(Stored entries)
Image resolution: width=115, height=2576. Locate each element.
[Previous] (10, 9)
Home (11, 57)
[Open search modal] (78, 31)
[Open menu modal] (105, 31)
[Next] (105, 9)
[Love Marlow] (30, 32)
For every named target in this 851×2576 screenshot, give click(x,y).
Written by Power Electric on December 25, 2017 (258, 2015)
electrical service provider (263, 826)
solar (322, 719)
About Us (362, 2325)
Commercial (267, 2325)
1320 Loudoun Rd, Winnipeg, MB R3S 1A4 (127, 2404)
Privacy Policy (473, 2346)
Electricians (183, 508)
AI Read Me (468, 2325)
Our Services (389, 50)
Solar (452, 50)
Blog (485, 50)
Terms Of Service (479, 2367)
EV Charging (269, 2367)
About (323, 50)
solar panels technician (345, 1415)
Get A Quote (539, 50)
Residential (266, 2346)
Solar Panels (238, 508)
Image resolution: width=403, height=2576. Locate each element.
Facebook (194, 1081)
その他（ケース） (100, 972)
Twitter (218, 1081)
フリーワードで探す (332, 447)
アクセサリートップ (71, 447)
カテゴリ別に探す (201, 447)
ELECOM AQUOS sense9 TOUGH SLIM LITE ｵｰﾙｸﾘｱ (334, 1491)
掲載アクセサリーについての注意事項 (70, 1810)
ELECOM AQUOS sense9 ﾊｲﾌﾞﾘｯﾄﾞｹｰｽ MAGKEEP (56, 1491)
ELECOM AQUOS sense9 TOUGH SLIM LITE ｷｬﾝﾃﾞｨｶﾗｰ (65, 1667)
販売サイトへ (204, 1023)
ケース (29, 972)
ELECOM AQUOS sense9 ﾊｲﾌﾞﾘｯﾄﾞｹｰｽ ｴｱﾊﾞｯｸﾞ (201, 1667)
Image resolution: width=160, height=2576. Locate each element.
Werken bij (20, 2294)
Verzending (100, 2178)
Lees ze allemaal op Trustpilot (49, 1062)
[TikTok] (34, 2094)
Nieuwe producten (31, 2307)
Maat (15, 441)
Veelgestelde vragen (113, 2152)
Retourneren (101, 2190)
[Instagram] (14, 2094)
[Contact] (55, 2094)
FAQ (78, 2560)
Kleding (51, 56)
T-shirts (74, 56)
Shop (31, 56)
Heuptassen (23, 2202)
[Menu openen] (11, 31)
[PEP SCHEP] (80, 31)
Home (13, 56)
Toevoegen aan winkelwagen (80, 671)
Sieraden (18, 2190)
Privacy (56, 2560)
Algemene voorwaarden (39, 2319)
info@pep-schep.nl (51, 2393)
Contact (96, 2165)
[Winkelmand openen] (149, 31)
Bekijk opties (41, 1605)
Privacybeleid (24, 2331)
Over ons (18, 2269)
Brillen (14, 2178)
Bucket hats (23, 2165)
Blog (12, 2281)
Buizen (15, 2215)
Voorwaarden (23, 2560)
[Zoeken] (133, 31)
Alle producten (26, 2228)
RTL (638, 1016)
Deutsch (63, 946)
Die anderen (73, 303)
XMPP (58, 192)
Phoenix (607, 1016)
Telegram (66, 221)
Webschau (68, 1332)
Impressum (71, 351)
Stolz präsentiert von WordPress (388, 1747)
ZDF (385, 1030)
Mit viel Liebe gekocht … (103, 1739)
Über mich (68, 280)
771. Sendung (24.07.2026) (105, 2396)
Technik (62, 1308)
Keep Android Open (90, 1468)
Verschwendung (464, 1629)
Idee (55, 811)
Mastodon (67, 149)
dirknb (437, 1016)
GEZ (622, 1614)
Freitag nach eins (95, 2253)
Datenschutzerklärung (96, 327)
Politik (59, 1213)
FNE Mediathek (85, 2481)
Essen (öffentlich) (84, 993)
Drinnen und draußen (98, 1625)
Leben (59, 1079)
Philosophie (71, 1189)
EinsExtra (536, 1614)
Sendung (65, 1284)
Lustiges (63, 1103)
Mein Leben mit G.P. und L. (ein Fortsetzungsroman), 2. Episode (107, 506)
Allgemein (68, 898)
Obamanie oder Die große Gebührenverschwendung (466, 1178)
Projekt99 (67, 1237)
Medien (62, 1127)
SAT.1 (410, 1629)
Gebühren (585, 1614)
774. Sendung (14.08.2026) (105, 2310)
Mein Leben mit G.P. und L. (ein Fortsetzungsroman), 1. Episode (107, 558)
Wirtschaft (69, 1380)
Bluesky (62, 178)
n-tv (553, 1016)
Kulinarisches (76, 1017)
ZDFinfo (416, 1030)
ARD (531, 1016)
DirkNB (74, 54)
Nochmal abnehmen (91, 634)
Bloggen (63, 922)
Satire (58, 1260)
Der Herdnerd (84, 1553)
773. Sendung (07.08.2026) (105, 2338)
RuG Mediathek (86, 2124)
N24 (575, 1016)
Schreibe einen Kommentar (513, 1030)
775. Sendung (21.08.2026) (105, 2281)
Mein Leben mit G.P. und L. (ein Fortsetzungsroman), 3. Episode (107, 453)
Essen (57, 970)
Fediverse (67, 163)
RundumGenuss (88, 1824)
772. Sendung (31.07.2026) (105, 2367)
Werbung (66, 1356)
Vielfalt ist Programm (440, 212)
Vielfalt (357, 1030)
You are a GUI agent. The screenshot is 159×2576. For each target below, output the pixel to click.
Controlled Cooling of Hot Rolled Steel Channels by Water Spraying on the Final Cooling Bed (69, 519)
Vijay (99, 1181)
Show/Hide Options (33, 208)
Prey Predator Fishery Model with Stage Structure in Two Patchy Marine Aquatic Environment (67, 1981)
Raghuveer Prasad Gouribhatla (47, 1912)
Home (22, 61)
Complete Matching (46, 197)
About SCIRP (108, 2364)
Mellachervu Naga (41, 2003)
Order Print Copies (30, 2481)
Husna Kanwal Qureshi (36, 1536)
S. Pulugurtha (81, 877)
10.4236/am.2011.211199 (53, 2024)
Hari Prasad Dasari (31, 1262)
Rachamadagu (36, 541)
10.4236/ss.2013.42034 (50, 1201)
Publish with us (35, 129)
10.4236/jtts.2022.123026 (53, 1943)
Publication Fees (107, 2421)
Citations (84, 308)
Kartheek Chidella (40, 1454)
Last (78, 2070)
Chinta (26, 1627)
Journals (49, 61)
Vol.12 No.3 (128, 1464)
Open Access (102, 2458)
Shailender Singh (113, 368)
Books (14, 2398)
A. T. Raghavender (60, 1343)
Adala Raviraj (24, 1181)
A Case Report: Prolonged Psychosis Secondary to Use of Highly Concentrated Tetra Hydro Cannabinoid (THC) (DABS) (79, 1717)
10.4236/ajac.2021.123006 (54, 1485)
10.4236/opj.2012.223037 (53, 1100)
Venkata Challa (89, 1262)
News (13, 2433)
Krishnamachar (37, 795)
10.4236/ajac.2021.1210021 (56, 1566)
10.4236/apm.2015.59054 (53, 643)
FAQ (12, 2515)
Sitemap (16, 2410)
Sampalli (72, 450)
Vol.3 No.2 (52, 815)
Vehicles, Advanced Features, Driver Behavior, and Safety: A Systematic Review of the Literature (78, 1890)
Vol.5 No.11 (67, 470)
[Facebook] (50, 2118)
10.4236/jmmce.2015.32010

Work instructions
Filter the records, keeping only lines that contain "Prasad", and show those lines.

The completed task
Raghuveer Prasad Gouribhatla (47, 1912)
Hari Prasad Dasari (31, 1262)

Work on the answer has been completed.